Wagon train camp gives youth a taste of pioneer life

The Washington County 4-H Wagon Train is a summer camp like no other. The living history camp takes about 80 youth and adults on a journey back in time, where they get a firsthand feel for what life was like as a pioneer making their way west on the Oregon Trail.

The year-round club and annual summer camp were founded in 1982 by Lyle Spiesschaert, a 4-H faculty member, and volunteers as a program of Oregon State University Extension Service. It is open to everyone.   

Campers learn many lessons during the eight-day camp. Teamsters – adults who provide the historical wagons and the teams of horses or mules – teach youth how to care for the animals and operate the wagons and harnesses.

“This program would just be a walk in the woods if it wasn’t for our teamsters and the richness of the stories they share and their interactions with youth,” said Jeff Clark, 2019 volunteer wagon master. “They bring so much. It’s something I haven’t seen in any other program I have been involved with.”

Other adults teach lessons about Oregon’s heritage and environmental stewardship, and practical skills of knot tying, knife sharpening, making a shelter from a tarp and working in a group.
━━━━━━━━
• **What to work on**:
(A) Translate this sentence from the wagon train camp article into Spanish: "Campers learn many lessons during the eight-day camp."
(B) Carry on the wagon train camp article from its final sentence.

• **Screenshot grounding data**:
━━━━━━━━
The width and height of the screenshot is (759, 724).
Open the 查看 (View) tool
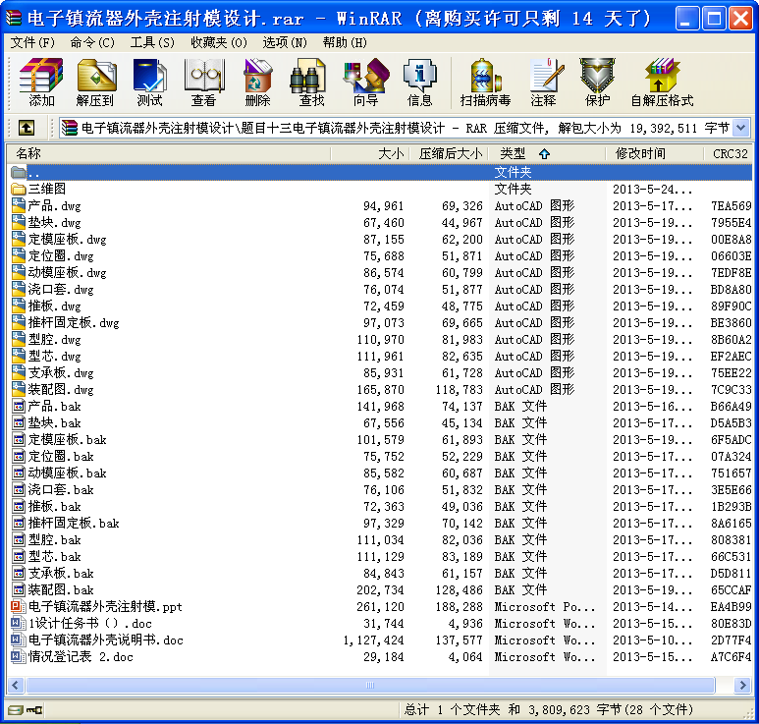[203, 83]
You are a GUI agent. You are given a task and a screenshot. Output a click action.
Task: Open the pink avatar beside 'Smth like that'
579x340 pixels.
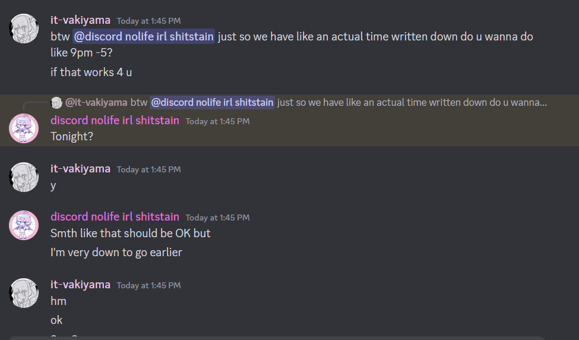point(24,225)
━━━━━━━━
• **Answers by item**:
(A) Los campistas aprenden muchas lecciones durante el campamento de ocho días.

(B)
“We create unique achievable goals for the youth, and provide the framework for problem solving and personal growth,” said Tia Adams, who has volunteered for the camp along with her family for four years. Daughter Katelyn serves as the junior scout, daughter Sarah serves as a junior cook, husband Scott is the medic, and his mother, Jill, takes care of their special-needs daughter during the camp.

The wagon train’s trail changes each year. In 2019, the train traveled a section of the Oregon Trail in central Oregon near the Metolius River.

Youth may walk alongside or ride in the wagons. At night, the campers pitch in to set up camp, care for the animals, prepare and serve food and sing songs around a blazing campfire. 

While organizers try to keep the experience authentic, a few modern conveniences make the trek a bit easier, like portable toilets and a mobile kitchen. The “cook shack” is scheduled for renovation and a fund-raising campaign has been launched.  

The Washington County 4-H Wagon Train club holds meetings and activities year-round and new members from in or outside Washington County are always welcome to join.